A Cowart se le revolvió el estómago. Recordó que, según un detective de Miami, habían encontrado ropa de repuesto y un rollo de sacos de basura en el maletero del coche de Sullivan la noche en que fue detenido. Cerró los ojos un instante y preguntó:

—¿Dónde hubiese dejado el asesino la ropa?
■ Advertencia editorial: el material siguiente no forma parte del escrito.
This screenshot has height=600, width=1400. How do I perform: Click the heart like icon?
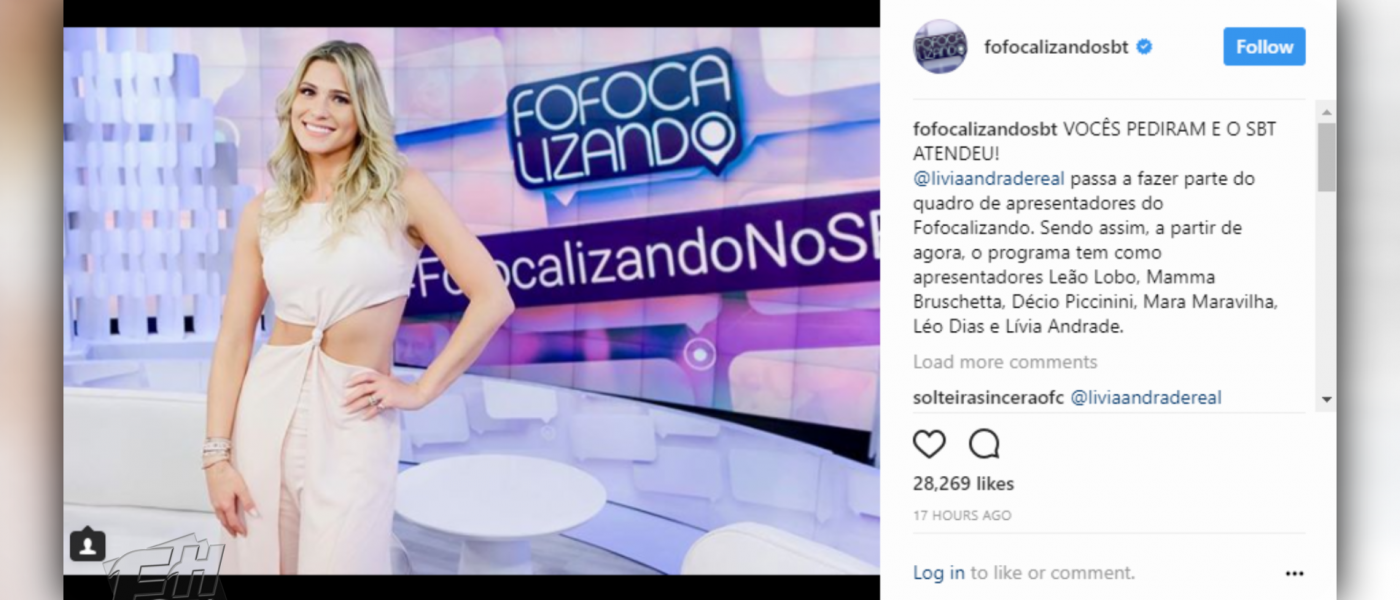pos(929,444)
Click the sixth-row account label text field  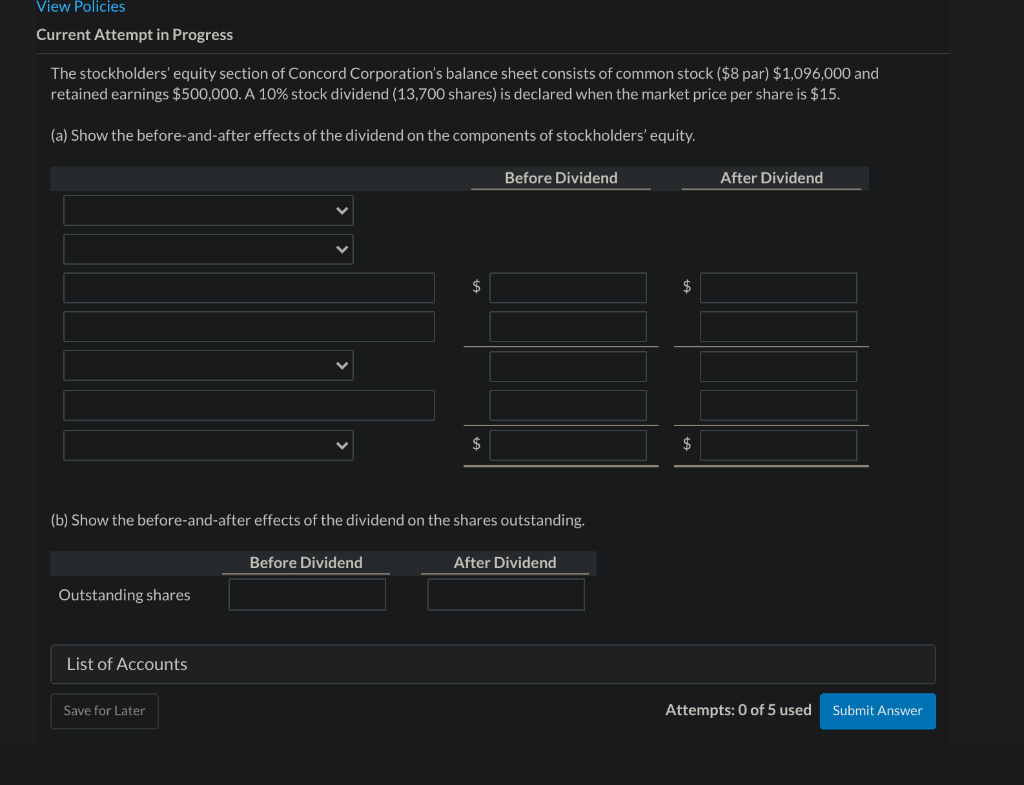[x=249, y=404]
—Pues en algún sitio como el contenedor del Ejército de Salvación. ¿Sabe?, hay uno en el centro comercial justo a las afueras de
Pensacola
. Pero eso sólo lo haría si no estuviera demasiado lleno, ya me entiende. Y si realmente quisiera ser prudente, tal vez la arrojaría a un viejo contenedor como los que hay en las áreas de descanso de la interestatal, o como el de la lonja de Willow Creek. Es enorme. Se lo llevan cada semana y toda esa mierda va directa al vertedero. Nadie mira nunca lo que se tira; queda enterrado bajo toneladas de basura, sí señor. Nunca más encontrarían esa ropa.

—¿Eso es lo que ocurrió?

Sullivan no respondió, sino que prosiguió:

—Apuesto a que esos polis, y usted también, y quizás hasta los dolidos padres de esa criatura, tienen especial interés en saber por qué la pequeña subió al coche, ¿eh? Por algo habrá sido, ¿no? ¿Por qué pasan estas cosas, eh?

—Dígamelo usted.

Silbó al otro lado del teléfono.

—Porque Dios lo quiere, Cowart.

Hubo un silencio.

—O tal vez el demonio. Piense en ello, Cowart. A lo mejor Dios tenía un mal día y dejó que su ex mano derecha hiciera de las suyas, ¿eh?

Cowart no contestó. Oyó aquellos susurros que recorrían la línea telefónica para aterrizar pesadamente en su oído.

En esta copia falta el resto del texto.